PASSAGE GIVEN →
— BEGIN —
I'm not using GenConfig. I added a print statement right before the call to TRIBITS_ADD_EXECUTABLE_AND_TEST, so I know CMake is getting to that point, yet the test does appear when I run ctest. My guess is it is getting disabled somewhere else, but I can't figure out where.

etphipp avatar Oct 11 '22 15:10 etphipp

@trilinos/tpetra I am trying to get these tests to work without UVM, but am running into issues with Tpetra::CrsGraph::getLocalRowView() throwing exceptions that a device view is still alive. There are no device views active in the calling code, and I don't see anyway to sync the graph to the host first. Can someone explain how I am supposed to get column indices for a given row out of a graph in a safe manner?

etphipp avatar Oct 11 '22 17:10 etphipp

@maartenarnst Can you send me the diffs or create a PR for the Kokkos::impl::promote specializations you needed for compiling on HIP? PR #11165 should fix everything else.
— END —
LISTED ENTRIES →
— BEGIN —
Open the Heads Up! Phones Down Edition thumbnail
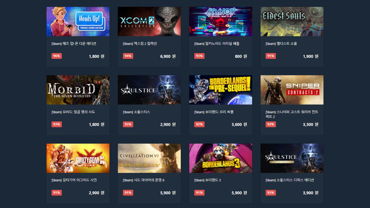 78,21
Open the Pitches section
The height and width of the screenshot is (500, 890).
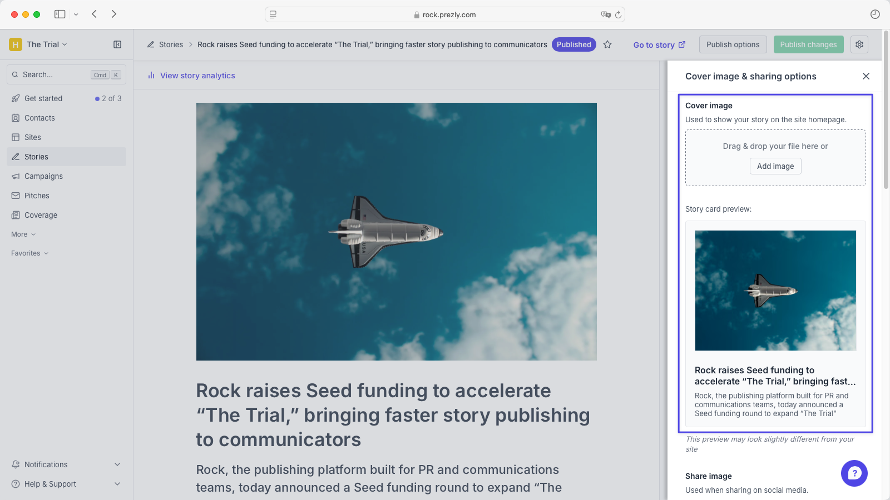point(37,196)
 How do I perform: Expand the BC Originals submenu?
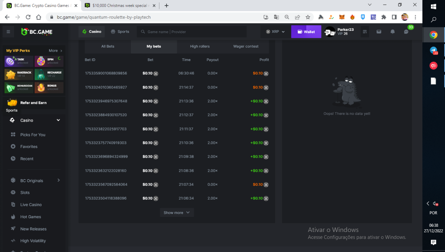[59, 180]
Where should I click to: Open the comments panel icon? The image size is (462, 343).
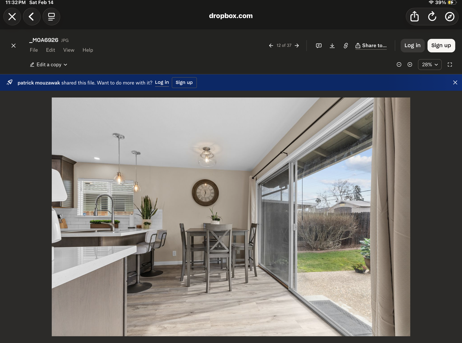(x=319, y=45)
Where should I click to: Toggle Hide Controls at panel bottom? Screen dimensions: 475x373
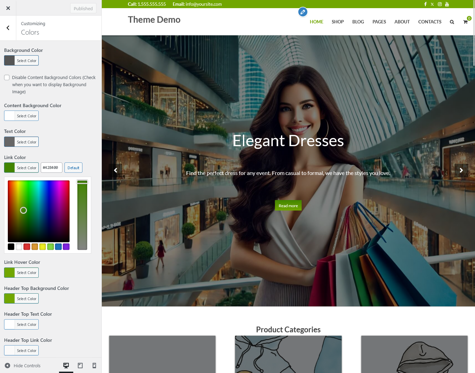tap(23, 366)
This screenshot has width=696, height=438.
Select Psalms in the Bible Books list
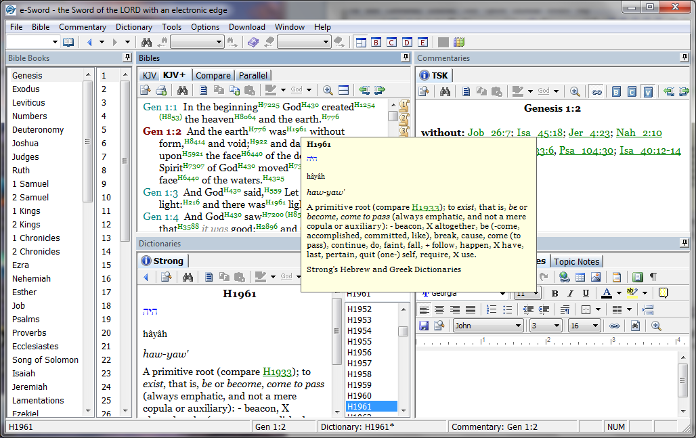(26, 319)
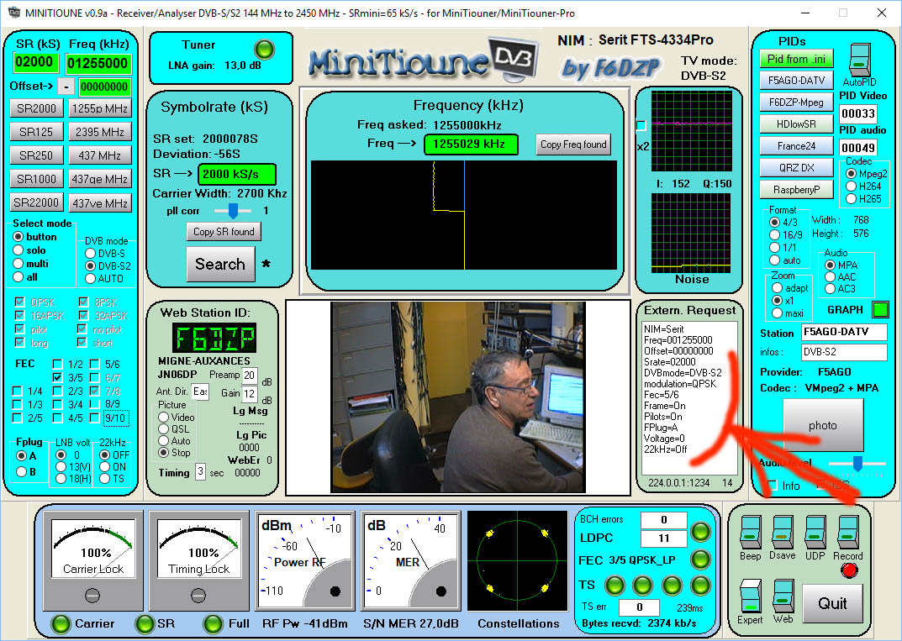Click the Copy Freq found button
This screenshot has width=902, height=641.
(x=573, y=144)
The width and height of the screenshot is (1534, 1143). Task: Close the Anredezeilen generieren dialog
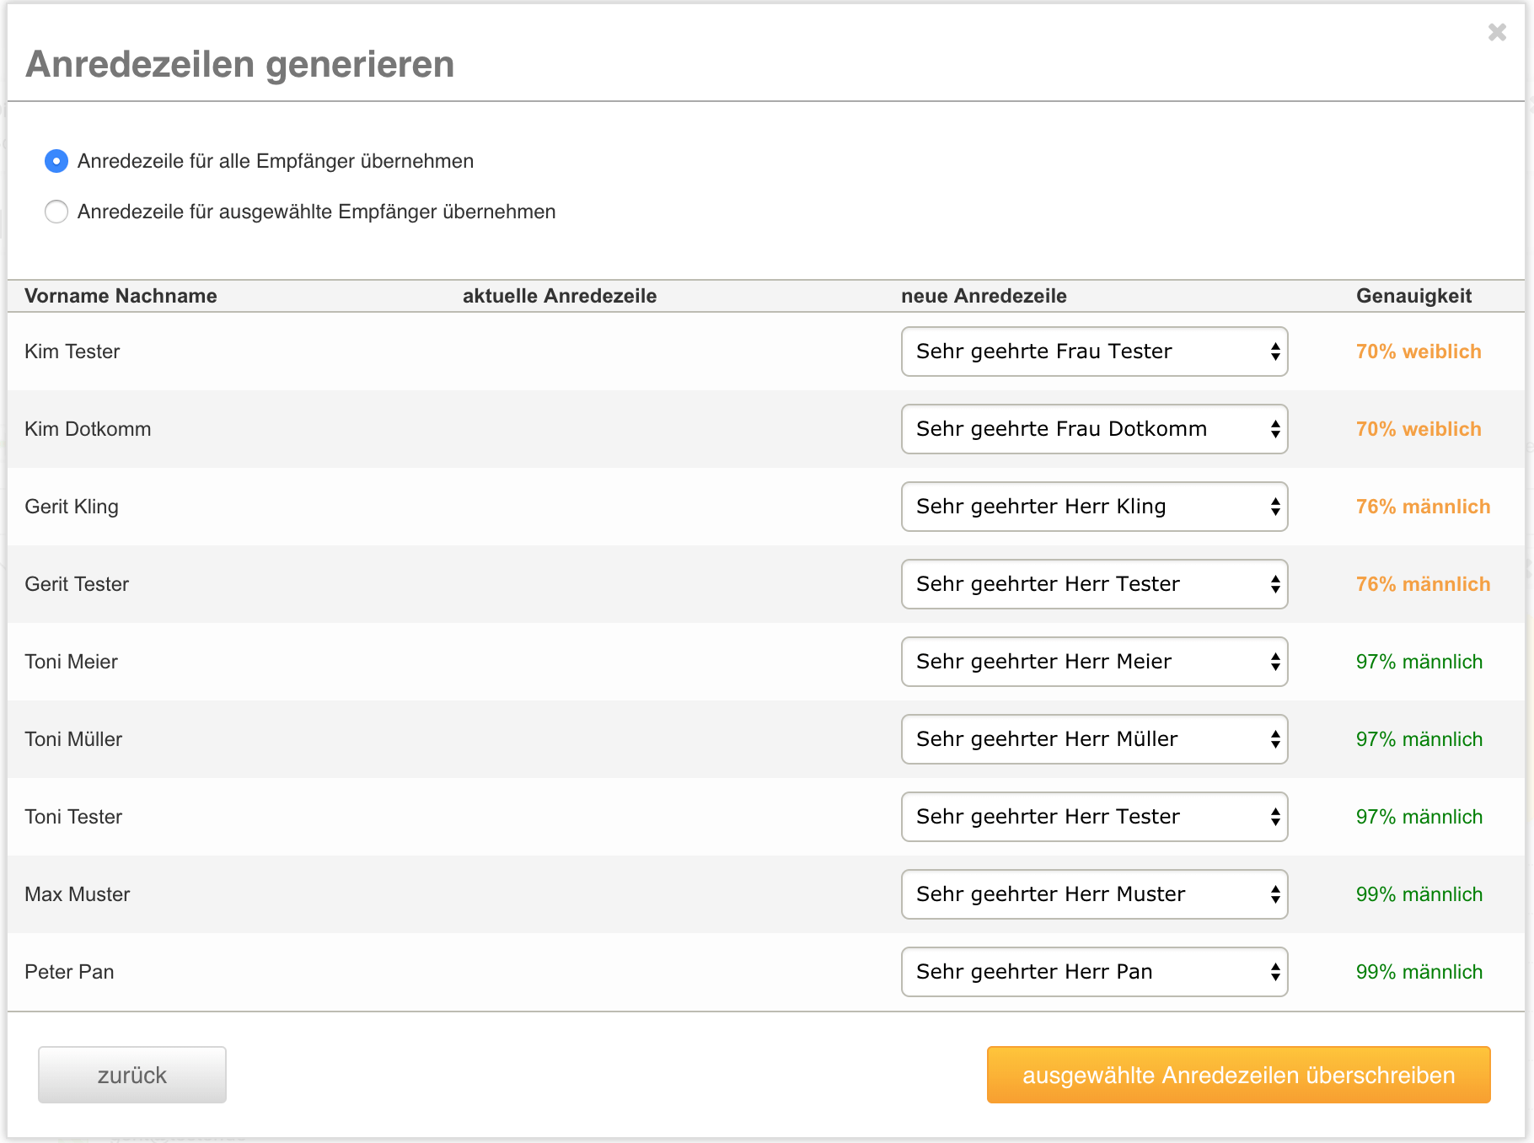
— END —
DIRECTIONS →
1) In the Trilinos thread, why does the poster ask how to get column indices for a row out of a graph safely? Answer in one to three sentences.
2) Could you carry on the Trilinos discussion thread from its last post?
The items come from a source unrelated to the passage.

ANSWERS TO THE PROBLEMS →
1) Tpetra::CrsGraph::getLocalRowView() keeps throwing exceptions saying a device view is still alive, even though no device views are active in the calling code. The poster also sees no way to sync the graph to the host first.

2)
etphipp avatar Oct 19 '22 22:10 etphipp

Hi @etphipp. That's great that you made the fixes. @romintomasetti and I will integrate your PR in our builds and we'll be sure to report back.

This is the diff for the Kokkos::impl::promote specialisation

From d512fa9ae5ab7ddd9f69b30e1eec4045be1c9e06 Mon Sep 17 00:00:00 2001
From: Maarten Arnst <[email protected]>
Date: Tue, 30 Aug 2022 21:30:28 +0200
Subject: [PATCH] Add kokkos promote specialisation for mp vector in rocm
 builds.

---
 .../src/sacado/kokkos/vector/Sacado_MP_Vector.hpp     | 11 +++++++++++
 1 file changed, 11 insertions(+)

diff --git a/packages/stokhos/src/sacado/kokkos/vector/Sacado_MP_Vector.hpp b/packages/stokhos/src/sacado/kokkos/vector/Sacado_MP_Vector.hpp
index adafac26aa6..15ad2a0f1b2 100644
--- a/packages/stokhos/src/sacado/kokkos/vector/Sacado_MP_Vector.hpp
+++ b/packages/stokhos/src/sacado/kokkos/vector/Sacado_MP_Vector.hpp
@@ -2085,6 +2085,17 @@ struct reduction_identity< Sacado::MP::Vector<Storage> > {
 
 }
 
+#ifdef __HIPCC__
+namespace Kokkos {
+    namespace Impl {
+        template <typename Storage>
+        struct promote<Sacado::MP::Vector<Storage>,false> {
+            using type = typename Sacado::MP::Vector<Storage>;
+        };
+    }
+}
+#endif //  __HIPCC__
+
 #endif // HAVE_STOKHOS_SACADO
 
 #endif // SACADO_MP_VECTOR_HPP
-- 
2.32.0 (Apple Git-132)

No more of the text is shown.